Bishop urges Chinese Catholics to defend 'rights and dignity'
Call as government continues to take down church crosses
A cross is removed from a Protestant church in Wenzhou
ucanews.com reporter, Hong Kong
August 4, 2014
Bishop Vincent Zhu Waifang of Wenzhou has written an open letter to Catholics in the diocese, asking them to defend their "rights and dignity" amid a government-operated cross demolition campaign.
The bishop apologized for his "belated letter," which came five months after the demolition of the Protestant Sanjiang Church in March drew international concern.
Bishop Zhu, who heads the open Catholic community, said he was "shocked, perplexed and could not understand" the current cross demolition campaign despite living through earlier "storms that were more severe and more fierce".
Bishop Zhu, 88, served in a "reform-through-labor" camp for 16 years during the cultural revolution and later was sentenced to prison from 1982 to 1988.
"I stayed silent and patient because I believed as some people said that this stormy campaign will blow away soon," but instead turned into a "wrong and unjust campaign", he said.
The bishop noted that the initiative began with the demolition illegal structures but spiraled out of control, leading to legal churches being demolished.
He said Christians should "defend our rights and dignity through our conscience, holding firm our belief".
In response to the demolition campaign, Bishop Zhu called on Catholics to pray the rosary daily, walk the Way of the Cross every Friday, and asked local priests to organize prayer services.
The bishop said he believed that frontline parish priests will have "wisdom from God to know how to handle the difficult situation".
The bishop's letter was received by Catholics in Wenzhou and spread virally through the internet over the weekend.
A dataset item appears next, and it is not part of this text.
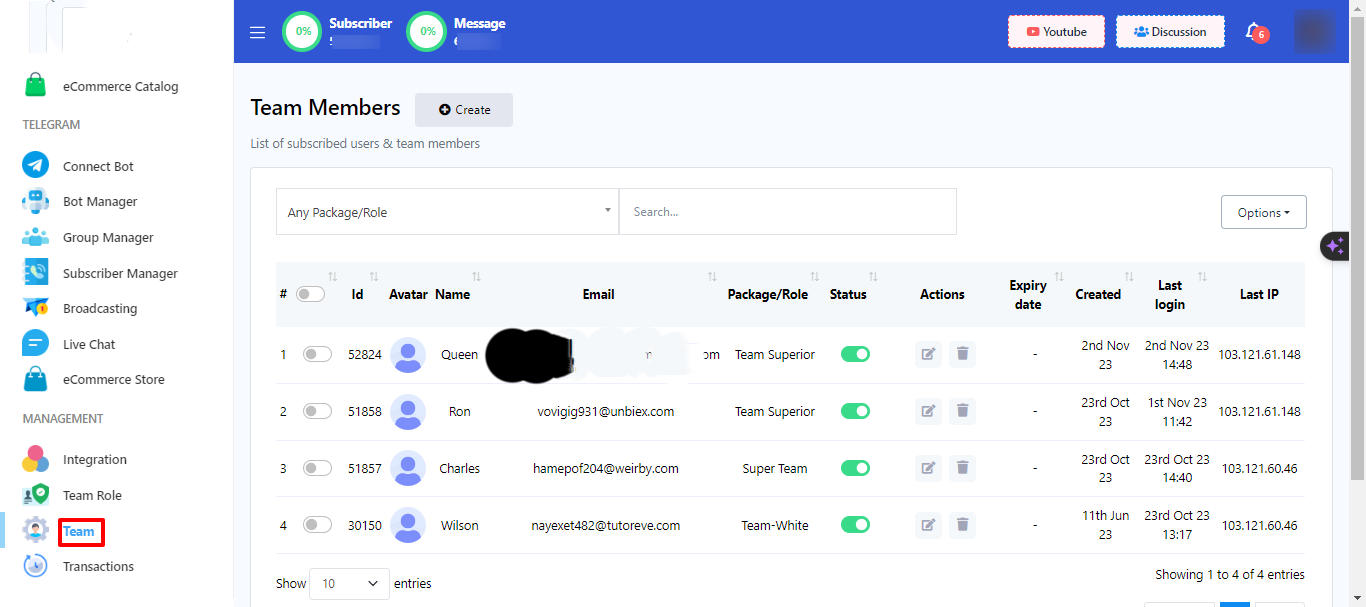Click edit icon for Queen's row
The height and width of the screenshot is (607, 1366).
(x=928, y=354)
Soon after its release, a letter was posted on the diocesan website on Friday that demanded respect for the Christian faith and its images. The site was closed down the next day.
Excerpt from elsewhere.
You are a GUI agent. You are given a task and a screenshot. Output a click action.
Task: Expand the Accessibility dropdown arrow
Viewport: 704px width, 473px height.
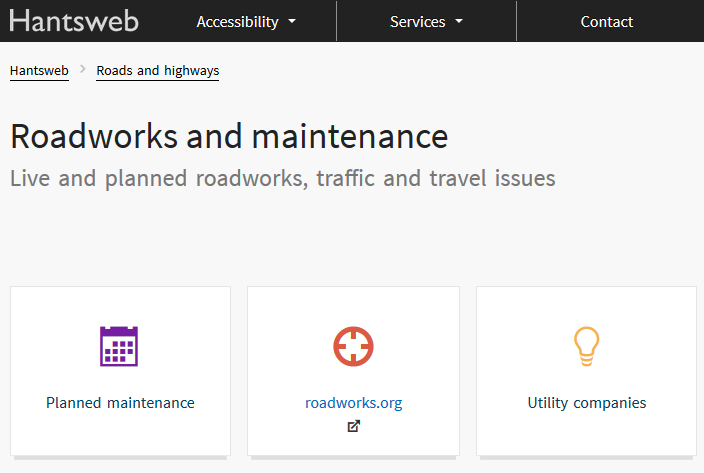click(292, 21)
The council labeled the demolition campaign as "a tragic and ugly re-run of the Cultural Revolution".
Acknowledging some premises were illegally built, the council insisted that the issue could have been handled differently, not by forcible demolition.
While some people said the demolition was a reaction to the rapid development of Christianity, the priests argued that "underlying reason was due to the unreasonable political system and management … that could not satisfy the spiritual need of the people".
By July 31, at least 229 Christian churches were believed to have been demolished or had crosses removed during the campaign, with 25 churches in the Catholic open and underground communities affected.